> [Description of the task]: Every line in the entries that holds the word "text" counts toward the answer, which should be a single number.
*** Material provided Section Begins ***
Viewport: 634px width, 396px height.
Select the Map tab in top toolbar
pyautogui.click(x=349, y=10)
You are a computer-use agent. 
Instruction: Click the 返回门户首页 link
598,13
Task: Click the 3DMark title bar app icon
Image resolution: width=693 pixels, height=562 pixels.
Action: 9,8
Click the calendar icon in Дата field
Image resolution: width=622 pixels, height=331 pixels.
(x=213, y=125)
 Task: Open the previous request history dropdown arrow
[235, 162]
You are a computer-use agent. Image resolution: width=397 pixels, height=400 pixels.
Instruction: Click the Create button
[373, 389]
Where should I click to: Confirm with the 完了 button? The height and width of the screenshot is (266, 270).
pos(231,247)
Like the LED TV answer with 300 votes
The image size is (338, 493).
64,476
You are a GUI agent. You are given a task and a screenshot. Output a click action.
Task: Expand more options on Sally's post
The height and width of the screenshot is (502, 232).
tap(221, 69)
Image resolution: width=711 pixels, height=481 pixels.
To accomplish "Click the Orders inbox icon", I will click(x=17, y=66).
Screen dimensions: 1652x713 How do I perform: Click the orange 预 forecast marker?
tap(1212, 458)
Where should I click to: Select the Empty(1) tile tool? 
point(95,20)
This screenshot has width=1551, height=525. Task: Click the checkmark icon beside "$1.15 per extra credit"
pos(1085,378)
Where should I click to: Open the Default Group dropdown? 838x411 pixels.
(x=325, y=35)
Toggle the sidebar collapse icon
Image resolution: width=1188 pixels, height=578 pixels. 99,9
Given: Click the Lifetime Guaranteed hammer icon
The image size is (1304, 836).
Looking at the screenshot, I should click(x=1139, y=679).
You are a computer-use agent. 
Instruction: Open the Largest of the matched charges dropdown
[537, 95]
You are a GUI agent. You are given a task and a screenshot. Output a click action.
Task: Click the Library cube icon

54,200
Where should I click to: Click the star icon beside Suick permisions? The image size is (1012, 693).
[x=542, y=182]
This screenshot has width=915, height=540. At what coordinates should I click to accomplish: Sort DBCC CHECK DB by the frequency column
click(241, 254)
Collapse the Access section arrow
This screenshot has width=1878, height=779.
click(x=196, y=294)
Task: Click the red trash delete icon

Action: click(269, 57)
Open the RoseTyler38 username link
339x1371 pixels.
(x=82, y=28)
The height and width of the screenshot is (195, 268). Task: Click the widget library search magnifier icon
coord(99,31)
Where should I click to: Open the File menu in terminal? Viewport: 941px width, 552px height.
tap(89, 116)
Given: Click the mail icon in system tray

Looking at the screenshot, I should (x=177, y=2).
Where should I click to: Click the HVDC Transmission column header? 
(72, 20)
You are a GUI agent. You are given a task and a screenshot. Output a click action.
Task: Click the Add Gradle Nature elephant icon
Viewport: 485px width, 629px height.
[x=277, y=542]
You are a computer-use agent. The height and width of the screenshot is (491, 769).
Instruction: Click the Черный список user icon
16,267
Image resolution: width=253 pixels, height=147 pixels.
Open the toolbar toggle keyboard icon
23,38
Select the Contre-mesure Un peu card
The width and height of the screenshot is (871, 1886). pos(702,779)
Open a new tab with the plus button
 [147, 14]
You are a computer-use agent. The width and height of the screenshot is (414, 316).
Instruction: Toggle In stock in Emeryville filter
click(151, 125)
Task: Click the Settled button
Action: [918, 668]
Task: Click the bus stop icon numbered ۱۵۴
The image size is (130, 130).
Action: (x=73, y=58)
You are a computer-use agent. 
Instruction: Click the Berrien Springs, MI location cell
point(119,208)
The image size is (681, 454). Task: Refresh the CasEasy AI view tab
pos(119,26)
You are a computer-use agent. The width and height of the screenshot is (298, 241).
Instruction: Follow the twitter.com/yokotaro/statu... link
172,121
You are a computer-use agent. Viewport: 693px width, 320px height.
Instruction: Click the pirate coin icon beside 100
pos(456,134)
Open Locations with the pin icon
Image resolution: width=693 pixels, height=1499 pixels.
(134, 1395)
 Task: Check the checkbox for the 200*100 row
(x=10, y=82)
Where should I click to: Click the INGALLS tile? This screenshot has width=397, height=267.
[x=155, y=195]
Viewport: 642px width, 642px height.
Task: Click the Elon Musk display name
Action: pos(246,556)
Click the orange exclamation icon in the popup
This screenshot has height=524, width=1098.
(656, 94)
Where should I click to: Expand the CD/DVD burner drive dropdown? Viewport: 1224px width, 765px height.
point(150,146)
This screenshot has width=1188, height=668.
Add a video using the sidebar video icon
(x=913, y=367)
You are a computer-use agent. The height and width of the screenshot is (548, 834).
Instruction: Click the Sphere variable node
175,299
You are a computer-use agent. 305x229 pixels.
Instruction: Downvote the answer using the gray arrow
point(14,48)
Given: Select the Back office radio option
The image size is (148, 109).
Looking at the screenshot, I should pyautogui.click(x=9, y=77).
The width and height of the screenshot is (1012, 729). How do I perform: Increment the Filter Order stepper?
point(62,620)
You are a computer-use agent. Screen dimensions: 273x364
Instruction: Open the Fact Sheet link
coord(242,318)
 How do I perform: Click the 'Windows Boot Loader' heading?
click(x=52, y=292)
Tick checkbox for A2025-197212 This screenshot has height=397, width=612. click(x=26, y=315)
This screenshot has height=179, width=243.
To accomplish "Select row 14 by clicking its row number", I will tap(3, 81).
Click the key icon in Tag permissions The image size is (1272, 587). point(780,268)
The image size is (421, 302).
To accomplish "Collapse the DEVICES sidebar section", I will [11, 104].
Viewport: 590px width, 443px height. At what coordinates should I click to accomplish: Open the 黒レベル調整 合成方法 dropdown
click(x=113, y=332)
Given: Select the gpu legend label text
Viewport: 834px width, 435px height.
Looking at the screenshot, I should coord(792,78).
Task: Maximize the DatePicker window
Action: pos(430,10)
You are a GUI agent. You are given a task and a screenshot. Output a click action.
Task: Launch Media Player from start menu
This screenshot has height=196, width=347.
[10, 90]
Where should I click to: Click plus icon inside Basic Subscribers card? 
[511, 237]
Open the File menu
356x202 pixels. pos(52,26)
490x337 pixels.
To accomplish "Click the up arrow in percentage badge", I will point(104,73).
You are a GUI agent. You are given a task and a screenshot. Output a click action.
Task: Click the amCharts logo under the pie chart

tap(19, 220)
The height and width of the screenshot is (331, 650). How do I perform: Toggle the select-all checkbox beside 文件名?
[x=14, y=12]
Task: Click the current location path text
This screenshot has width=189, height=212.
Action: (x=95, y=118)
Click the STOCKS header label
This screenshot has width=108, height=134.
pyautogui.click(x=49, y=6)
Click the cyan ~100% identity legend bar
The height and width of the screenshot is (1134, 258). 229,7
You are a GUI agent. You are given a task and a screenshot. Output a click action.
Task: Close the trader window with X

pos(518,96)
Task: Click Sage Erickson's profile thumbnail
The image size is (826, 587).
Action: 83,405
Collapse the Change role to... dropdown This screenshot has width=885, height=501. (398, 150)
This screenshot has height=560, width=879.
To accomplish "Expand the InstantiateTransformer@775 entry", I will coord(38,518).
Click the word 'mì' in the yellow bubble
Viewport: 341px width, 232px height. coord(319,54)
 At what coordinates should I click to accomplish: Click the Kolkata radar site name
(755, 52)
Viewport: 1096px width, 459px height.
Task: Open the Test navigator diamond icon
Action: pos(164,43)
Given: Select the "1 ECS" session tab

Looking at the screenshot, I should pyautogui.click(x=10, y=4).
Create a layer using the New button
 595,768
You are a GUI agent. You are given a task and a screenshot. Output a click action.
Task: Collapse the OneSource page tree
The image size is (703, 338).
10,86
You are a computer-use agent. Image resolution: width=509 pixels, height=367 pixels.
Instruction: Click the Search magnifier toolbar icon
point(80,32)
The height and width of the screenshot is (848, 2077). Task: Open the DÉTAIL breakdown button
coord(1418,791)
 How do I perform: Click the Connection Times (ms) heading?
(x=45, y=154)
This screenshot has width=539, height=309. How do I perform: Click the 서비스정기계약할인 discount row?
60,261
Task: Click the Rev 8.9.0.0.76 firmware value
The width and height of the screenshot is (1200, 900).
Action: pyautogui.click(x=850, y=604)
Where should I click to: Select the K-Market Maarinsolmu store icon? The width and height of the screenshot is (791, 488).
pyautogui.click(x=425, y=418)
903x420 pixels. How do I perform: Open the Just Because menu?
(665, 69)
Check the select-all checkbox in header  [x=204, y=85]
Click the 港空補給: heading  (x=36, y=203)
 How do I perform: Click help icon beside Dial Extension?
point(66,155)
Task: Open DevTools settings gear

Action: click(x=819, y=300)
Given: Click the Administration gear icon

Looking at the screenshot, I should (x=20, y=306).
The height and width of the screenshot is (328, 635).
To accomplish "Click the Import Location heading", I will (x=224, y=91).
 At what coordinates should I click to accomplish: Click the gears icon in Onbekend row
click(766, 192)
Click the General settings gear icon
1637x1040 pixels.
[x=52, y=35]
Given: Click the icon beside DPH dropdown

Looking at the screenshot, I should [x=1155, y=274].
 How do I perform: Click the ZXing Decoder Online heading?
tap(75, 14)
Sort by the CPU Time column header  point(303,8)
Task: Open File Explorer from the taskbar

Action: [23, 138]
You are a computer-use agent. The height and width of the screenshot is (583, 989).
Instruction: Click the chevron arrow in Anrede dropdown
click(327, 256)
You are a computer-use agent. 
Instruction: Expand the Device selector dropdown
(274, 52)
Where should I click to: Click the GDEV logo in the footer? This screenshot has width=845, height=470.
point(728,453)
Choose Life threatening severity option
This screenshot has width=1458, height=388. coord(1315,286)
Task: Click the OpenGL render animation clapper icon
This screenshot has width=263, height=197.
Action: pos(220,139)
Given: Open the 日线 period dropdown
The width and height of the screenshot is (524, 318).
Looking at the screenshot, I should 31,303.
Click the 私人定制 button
*** Material provided Section Ends ***
> [Result]: 2